In 1946, the U.S. Supreme Court presciently warned that "Wage earners, including those who are paid by the day, constitute a very substantial portion of the community, a portion that cannot be intentionally and systematically excluded in whole or in part without doing violence to the democratic nature of the jury system." Still, more than half a century later, juries are underrepresented or almost completely void of the poorest citizens. It is not in dispute that the lowest income citizens remain dramatically underrepresented on criminal juries, but what is at issue is whether we are ignoring reasonable remedies that could dramatically broaden the pool of who can be expected to serve as jurors. Many of us involved in the criminal justice system believe that failure to empanel juries who better reflect the socioeconomic conditions of the vast majority of both defendants and victims threatens both the perception and efficacy of a criminal justice system rooted in egalitarian principles.

Clearly we can't force people into jury service that will cut deeply into their ability to provide the basics for themselves and their families. So the answer isn't to slap lower-income citizens with onerous court fines for failure to appear but to acknowledge that for many people, serving on a jury without receiving a decent rate of pay is a heavy, unreasonable burden to ask of them. So what are some possible solutions? First, we could legally require employers to pay for jury service; some larger employers currently cover up to ten days of service and public agencies cover an indefinite number of days for government employees. I realize, of course, that such a requirement could create serious financial hardship for many small businesses. Another option is to give tax credits to employers who pay employees their full salary while serving jury duty as well as tax breaks for the self-employed.

However, likely the simplest possible remedy, is to pay a state minimum wage rate to help alleviate the financial burden for anyone not compensated by his or her employer and who can't otherwise afford to serve. As an illustration of this compensation model, the current minimum wage in California is about $9 an hour and jurors serve a daily maximum of seven hours. Because the average jury has twelve to fourteen people (if you include the alternates) at $9 per hour that comes out to about $882 per day per jury. Since California jurors already get $15 a day (starting on the second day), it would mean an increase of a maximum of $672 per jury, per day if every single juror falls into this low income, uncompensated classification... an unlikely circumstance to be sure. Although few endorse increased government spending these days, it is well to note for relative comparison that $672 is about the same compensation that a single California judge and a single senior California trial prosecutor each earn in one day.

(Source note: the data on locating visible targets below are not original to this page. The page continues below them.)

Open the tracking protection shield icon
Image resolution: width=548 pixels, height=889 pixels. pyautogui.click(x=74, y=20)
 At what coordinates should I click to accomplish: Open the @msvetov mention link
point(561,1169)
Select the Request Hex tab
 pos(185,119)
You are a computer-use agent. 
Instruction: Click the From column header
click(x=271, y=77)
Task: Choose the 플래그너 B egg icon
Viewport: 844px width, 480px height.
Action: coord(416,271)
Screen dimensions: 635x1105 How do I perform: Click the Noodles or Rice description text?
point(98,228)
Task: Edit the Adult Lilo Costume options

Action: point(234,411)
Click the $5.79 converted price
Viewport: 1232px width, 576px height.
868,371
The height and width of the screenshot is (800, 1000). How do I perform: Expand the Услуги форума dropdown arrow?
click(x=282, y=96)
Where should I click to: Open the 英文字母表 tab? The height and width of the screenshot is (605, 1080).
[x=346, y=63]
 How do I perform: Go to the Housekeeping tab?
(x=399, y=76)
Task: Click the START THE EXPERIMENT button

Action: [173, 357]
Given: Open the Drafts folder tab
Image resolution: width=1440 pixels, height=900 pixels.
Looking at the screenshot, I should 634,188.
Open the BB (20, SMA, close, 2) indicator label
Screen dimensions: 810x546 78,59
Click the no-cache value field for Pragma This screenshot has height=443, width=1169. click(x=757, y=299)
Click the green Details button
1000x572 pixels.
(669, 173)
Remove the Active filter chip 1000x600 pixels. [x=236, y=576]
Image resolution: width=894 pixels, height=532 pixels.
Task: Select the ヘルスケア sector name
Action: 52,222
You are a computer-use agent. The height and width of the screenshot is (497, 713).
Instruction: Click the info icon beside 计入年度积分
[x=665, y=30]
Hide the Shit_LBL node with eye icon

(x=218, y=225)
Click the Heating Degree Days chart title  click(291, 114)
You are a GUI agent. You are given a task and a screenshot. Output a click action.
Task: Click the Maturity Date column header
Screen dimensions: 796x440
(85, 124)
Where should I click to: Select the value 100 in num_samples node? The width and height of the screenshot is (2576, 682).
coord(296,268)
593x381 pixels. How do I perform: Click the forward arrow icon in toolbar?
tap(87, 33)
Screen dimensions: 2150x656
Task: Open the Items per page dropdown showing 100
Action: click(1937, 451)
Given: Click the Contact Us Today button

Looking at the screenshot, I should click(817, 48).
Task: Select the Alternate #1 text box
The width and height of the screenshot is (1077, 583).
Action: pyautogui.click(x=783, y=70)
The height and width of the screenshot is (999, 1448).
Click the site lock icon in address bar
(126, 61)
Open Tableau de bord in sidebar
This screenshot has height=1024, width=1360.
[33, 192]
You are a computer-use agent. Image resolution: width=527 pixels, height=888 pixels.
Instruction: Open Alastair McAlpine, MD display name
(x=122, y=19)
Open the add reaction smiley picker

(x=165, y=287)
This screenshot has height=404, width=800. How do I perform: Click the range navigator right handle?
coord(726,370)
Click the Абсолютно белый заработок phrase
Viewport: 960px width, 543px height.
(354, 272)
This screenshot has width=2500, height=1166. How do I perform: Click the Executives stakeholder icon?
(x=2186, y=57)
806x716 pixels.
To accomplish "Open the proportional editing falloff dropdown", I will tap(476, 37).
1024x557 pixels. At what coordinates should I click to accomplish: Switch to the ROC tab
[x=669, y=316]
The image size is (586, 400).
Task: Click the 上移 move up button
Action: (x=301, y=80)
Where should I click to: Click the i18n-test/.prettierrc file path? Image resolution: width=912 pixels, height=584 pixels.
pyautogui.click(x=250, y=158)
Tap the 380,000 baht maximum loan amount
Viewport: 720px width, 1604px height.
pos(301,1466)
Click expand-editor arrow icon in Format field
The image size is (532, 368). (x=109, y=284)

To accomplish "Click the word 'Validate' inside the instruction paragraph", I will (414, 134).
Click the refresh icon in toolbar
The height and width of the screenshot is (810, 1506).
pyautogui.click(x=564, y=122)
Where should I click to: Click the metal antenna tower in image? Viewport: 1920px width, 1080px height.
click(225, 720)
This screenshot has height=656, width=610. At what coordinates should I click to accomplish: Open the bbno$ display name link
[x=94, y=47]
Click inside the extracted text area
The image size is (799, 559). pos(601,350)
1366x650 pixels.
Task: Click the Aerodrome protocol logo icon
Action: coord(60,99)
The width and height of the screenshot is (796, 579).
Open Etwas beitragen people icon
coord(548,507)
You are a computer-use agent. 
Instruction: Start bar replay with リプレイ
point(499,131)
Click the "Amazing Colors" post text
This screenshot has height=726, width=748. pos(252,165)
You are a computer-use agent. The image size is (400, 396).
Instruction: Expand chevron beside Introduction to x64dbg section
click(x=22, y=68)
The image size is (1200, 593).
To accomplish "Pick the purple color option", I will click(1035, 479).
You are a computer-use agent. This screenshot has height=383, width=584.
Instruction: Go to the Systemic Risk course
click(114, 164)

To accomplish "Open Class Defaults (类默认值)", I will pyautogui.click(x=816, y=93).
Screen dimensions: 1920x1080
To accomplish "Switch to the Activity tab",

Studies show that response rates rise with a boost in jury pay. For example, after bumping up daily jury pay from $6 to $40, a Texas county court saw that the number of jurors responding to summons had more than doubled in just three months. Some might argue that jurors would be applying for a job instead of fulfilling their civic duty. Look, $9 an hour is only minimum wage and hardly a windfall. I'd also argue that any potential juror with such a mindset would be exposed fairly quickly during jury selection. Another concern might be that jurors could purposefully drag out deliberations to collect more pay. But there will always be pressure from the other jurors who need to get back to what are very likely much higher-paying jobs, not to mention their own lives. It would be rare to find a group of twelve diverse citizens who'd want to game the system for $63 a day.

Supreme Court Justice Thurgood Marshall felt that "[w]hen any large and identifiable segment of the community is excluded from jury service, the effect is to remove from the jury room qualities of human nature and varieties of human experience, the range of which is unknown and perhaps unknowable." By providing decent jury compensation, and possibly providing daycare for the children of jurors, we'll have taken a giant leap forward in building a truly democratic system of justice -- one in which "of the people, by the people" actually means something. So... is it worth the investment?